Die verhaltensbedingte Kündigung gegenüber einem leistungsschwachen Arbeitnehmer kann gerechtfertigt sein, wenn der Arbeitnehmer seine vertraglichen Pflichten dadurch vorwerfbar verletzt, dass er fehlerhaft arbeitet. Zwar genügt ein Arbeitnehmer seiner Vertragspflicht, wenn er unter angemessener Ausschöpfung seiner persönlichen Leistungsfähigkeit arbeitet. Allerdings kann die längerfristige deutliche Überschreitung der durchschnittlichen Fehlerquote ein Anhaltspunkt dafür sein, dass der Arbeitnehmer vorwerfbar seine vertraglichen Pflichten verletzt.

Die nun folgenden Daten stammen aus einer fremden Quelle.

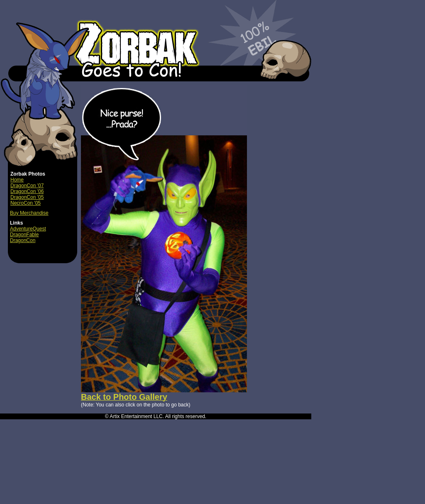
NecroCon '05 (25, 203)
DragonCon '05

Im konkreten Fall hatte die Klägerin drei Mal so viele Fehler als dies der durchschnittlichen Fehlerquote auf vergleichbaren Arbeitsplätzen entsprach. Nach Ausspruch von zwei Abmahnungen, die nicht zu einer Besserung der Situation geführt hatten, hatte der Arbeitgeber das Arbeitsverhältnis verhaltensbedingt gekündigt. Die Kündigungsschutzklage der Klägerin hatte beim Bundesarbeitsgericht (BAG) keinen Erfolg, da die hohe Fehlerquote vom Arbeitgeber nicht hingenommen werden müsse.